Configuring Timeouts for Cluster Transition Steps

Sun Cluster has configurable timeouts for the cluster transition steps where logical hosts of the HA framework are taken over and given up as cluster membership changes. Adapt these timeouts as needed to effectively handle configurations consisting of large numbers of data services on each node. It is impractical to have constant timeout values for a wide variety of configurations, unless the timeouts are set to a very large default value.

There are essentially two considerations when tuning timeouts:

Number of logical hosts per cluster node
Number of data services on a logical host

It is difficult to estimate what the correct value should be for a particular installation. These values should be arrived at by trial and error. You can use as guidelines the cluster console messages related to the beginning and end of each cluster transition step. They should give you a fairly good idea of how long a step takes to execute.

The timeouts need to account for the worst case scenario. When you configure cluster timeouts, take into consideration the maximum number of logical hosts that a cluster node can potentially master at any time.

For example, in an N+1 configuration, the standby node can potentially master all the logical hosts of the other cluster nodes. In this case, the reconfiguration timeouts must be large enough to accommodate the time needed to master all of the logical hosts configured in the cluster.

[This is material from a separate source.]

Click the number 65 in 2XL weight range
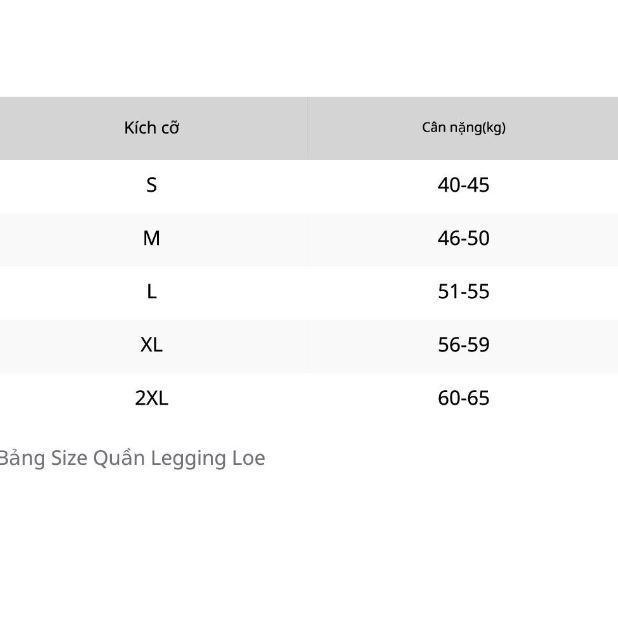618x618 pixels. pos(478,398)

How to Adjust Cluster Timeouts

Adjust the cluster reconfiguration timeouts by using the scconf -T command.

For example, to change the configurable transition step timeout values to 500 seconds, you would run the following command on all cluster nodes.
# scconf clustername -T 500
The default values for these steps are 720 seconds. Use the ssconf -p command to see the current timeout values.

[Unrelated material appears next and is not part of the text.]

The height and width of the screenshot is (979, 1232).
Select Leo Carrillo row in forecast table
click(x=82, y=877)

Within the reconfiguration steps, the time taken to master a single logical host can vary depending on how many data services are configured on each logical host. If there is insufficient time to master a logical host--if the loghost_timeout parameter is too small--messages similar to the following appear on the console:
ID[SUNWcluster.ccd.ccdd.5001]: error freeze cmd = command /opt/SUNWcluster/bin/loghost_sync timed out.
The cluster framework makes a "best effort" to bring the system to a consistent state by attempting to give up the logical host. If this is not successful, the node may abort from the cluster to prevent inconsistencies.

Use the scconf -l option to adjust the loghost_timeout parameter.

The default is 180 seconds.

Note -
The reconfiguration step timeouts can never be less than the loghost_timeout value. Otherwise, an error results and the cluster configuration file is not modified. This requirement is verified by the scconf -T or scconf -l options. A warning is printed if either of these timeouts is set to 100 seconds or less.